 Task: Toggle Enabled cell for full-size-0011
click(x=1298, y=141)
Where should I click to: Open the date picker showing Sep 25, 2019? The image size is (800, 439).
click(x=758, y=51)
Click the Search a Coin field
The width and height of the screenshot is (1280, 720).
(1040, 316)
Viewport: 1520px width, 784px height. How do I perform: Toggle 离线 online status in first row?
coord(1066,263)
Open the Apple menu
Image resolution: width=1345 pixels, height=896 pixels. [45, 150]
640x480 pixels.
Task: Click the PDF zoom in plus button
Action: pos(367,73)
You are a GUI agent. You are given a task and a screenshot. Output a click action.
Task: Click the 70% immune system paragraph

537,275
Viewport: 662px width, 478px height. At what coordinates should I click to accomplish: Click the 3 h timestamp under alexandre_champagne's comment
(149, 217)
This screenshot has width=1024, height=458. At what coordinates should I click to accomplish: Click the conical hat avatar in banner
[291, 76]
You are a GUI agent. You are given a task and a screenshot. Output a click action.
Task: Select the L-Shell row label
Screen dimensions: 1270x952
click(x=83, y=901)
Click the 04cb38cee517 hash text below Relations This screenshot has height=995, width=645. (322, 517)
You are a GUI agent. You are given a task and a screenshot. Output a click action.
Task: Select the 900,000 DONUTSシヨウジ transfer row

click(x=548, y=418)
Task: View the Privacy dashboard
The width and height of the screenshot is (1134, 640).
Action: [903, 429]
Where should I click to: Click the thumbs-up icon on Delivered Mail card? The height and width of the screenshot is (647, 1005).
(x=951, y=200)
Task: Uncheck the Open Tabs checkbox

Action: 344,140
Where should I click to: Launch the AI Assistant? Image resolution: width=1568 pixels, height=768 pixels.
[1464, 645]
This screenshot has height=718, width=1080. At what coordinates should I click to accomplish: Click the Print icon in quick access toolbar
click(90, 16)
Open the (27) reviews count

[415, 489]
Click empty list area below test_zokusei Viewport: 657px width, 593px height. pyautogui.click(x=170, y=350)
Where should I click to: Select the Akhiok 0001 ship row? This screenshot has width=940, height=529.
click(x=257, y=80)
* * * * *
** WHAT IS REQUIRED **
Every line above must be reproduced exactly as it stands.

** RESPONSE AREA **
 Task: Toggle Enabled cell for full-size-0011
click(x=1298, y=141)
Where should I click to: Open the date picker showing Sep 25, 2019? The image size is (800, 439).
click(x=758, y=51)
Click the Search a Coin field
The width and height of the screenshot is (1280, 720).
(1040, 316)
Viewport: 1520px width, 784px height. How do I perform: Toggle 离线 online status in first row?
coord(1066,263)
Open the Apple menu
Image resolution: width=1345 pixels, height=896 pixels. [45, 150]
640x480 pixels.
Task: Click the PDF zoom in plus button
Action: pos(367,73)
You are a GUI agent. You are given a task and a screenshot. Output a click action.
Task: Click the 70% immune system paragraph

537,275
Viewport: 662px width, 478px height. At what coordinates should I click to accomplish: Click the 3 h timestamp under alexandre_champagne's comment
(149, 217)
This screenshot has width=1024, height=458. At what coordinates should I click to accomplish: Click the conical hat avatar in banner
[291, 76]
You are a GUI agent. You are given a task and a screenshot. Output a click action.
Task: Select the L-Shell row label
Screen dimensions: 1270x952
click(x=83, y=901)
Click the 04cb38cee517 hash text below Relations This screenshot has height=995, width=645. (322, 517)
You are a GUI agent. You are given a task and a screenshot. Output a click action.
Task: Select the 900,000 DONUTSシヨウジ transfer row

click(x=548, y=418)
Task: View the Privacy dashboard
The width and height of the screenshot is (1134, 640).
Action: [903, 429]
Where should I click to: Click the thumbs-up icon on Delivered Mail card? The height and width of the screenshot is (647, 1005).
(x=951, y=200)
Task: Uncheck the Open Tabs checkbox

Action: 344,140
Where should I click to: Launch the AI Assistant? Image resolution: width=1568 pixels, height=768 pixels.
[1464, 645]
This screenshot has height=718, width=1080. At what coordinates should I click to accomplish: Click the Print icon in quick access toolbar
click(90, 16)
Open the (27) reviews count

[415, 489]
Click empty list area below test_zokusei Viewport: 657px width, 593px height. pyautogui.click(x=170, y=350)
Where should I click to: Select the Akhiok 0001 ship row? This screenshot has width=940, height=529.
click(x=257, y=80)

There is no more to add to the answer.